WIP, Eta - GPGPU ANN based engine, RFC

Hrvoje Horvatic · Post by **Hrvoje Horvatic** » Sun Mar 03, 2019 9:05 am

smatovic wrote: ↑Wed Feb 06, 2019 4:45 pm RFC, would be interested in any possible design flaws you see...

How do you define design flaw? I am Software Architect, and what you are trying to do is something completely new, so there is no established background theory/knowledge that can be used to judge whether something is a "design flaw" or not...

There are opinions and educated guesses though, and I can give you mine, but no one can claim to be an expert on this and dismiss ideas as "design flaws"...

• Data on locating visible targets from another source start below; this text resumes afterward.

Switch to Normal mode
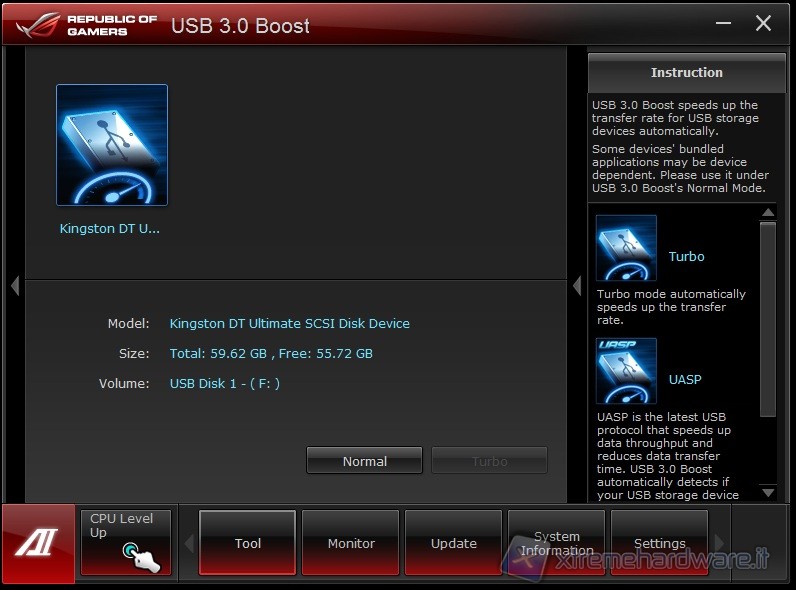This screenshot has width=796, height=590. point(364,461)
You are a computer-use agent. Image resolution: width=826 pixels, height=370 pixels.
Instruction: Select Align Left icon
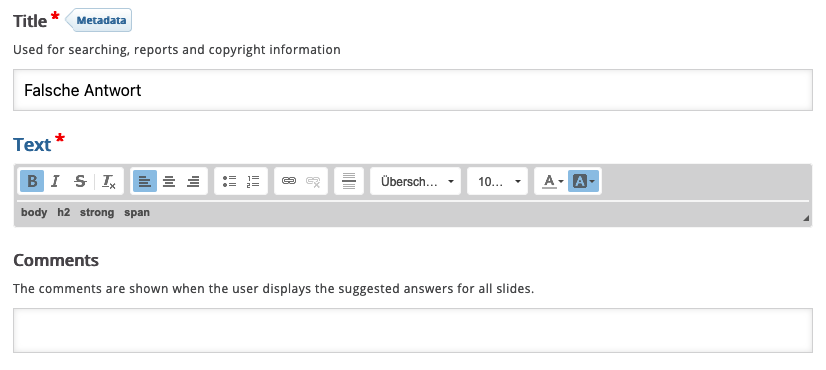point(145,181)
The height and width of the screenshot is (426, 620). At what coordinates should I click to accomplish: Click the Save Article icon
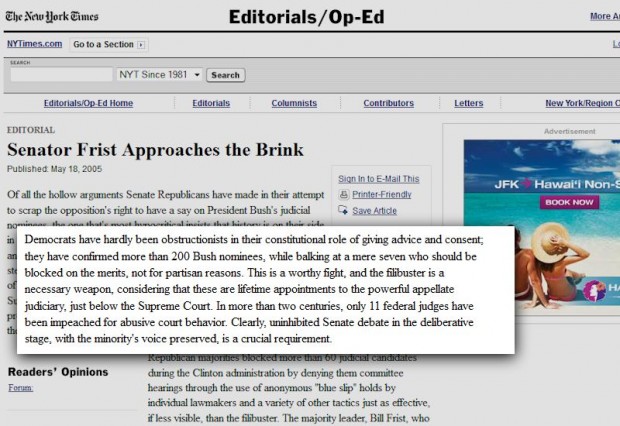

- parallel BestFirstMiniMax-Search on gpu
* game tree in gpu memory
* best node selected via score + UCT formula (visit count based)
* AlphaBeta Q-Search performed at leafnodes to get a node score

I think UCT doesn't work for chess... the reason Leela and A0 show good results is because they are running on enormously powerful hardware, practically super-computers...

UCT is good for strategic games, but chess is both strategic AND tactical... what UCT does is sampling subspace and estimate "average" value, which is useless in case of combinations...

Best first search in general is not "auto-correcting" like alpha-beta... early mistakes are not corrected, so the search very often gets trapped in one part of the tree... A0 has a constant which balances between exploration and exploitation, but that approach in general doesn't work, it's more of a "patch" to cover a wound, than a real solution to a problem...

If you have decided to go for best-first you should check Stuart Russell's Metareasoning approach... it is mathematically more sound approach with some added benefits... start with the paper "Metareasoning for Monte Carlo Tree Search" (there are a few hundred papers on metareasoning, but this is a relevant place to start)

- multiple small MLP neural networks
* about 4 million weights per network
* 30 networks in total, split by piece count

I don't think MLP will do it... If you consider a 3 layer perceptron, it doesn't have enough of "representational power" to represent complex concepts, and if you add additional layers, learning time grows exponentially... It is also pretty bad in extracting geometrical concepts (which chess is all about)...

There are some domains in which MLP shines brightly, but chess is not one of them... I recall that I have read several papers comparing MLPs with convolutional ANNs, and they loose every time... notice that multi-layer CNNs don't have the same problem of exponential learning time as MLPs, because they "cheat" in multiple ways, and they are also constructed from the beginning for geometric problems...

anyway, just my 2 cents... NOT design flaws but opinions...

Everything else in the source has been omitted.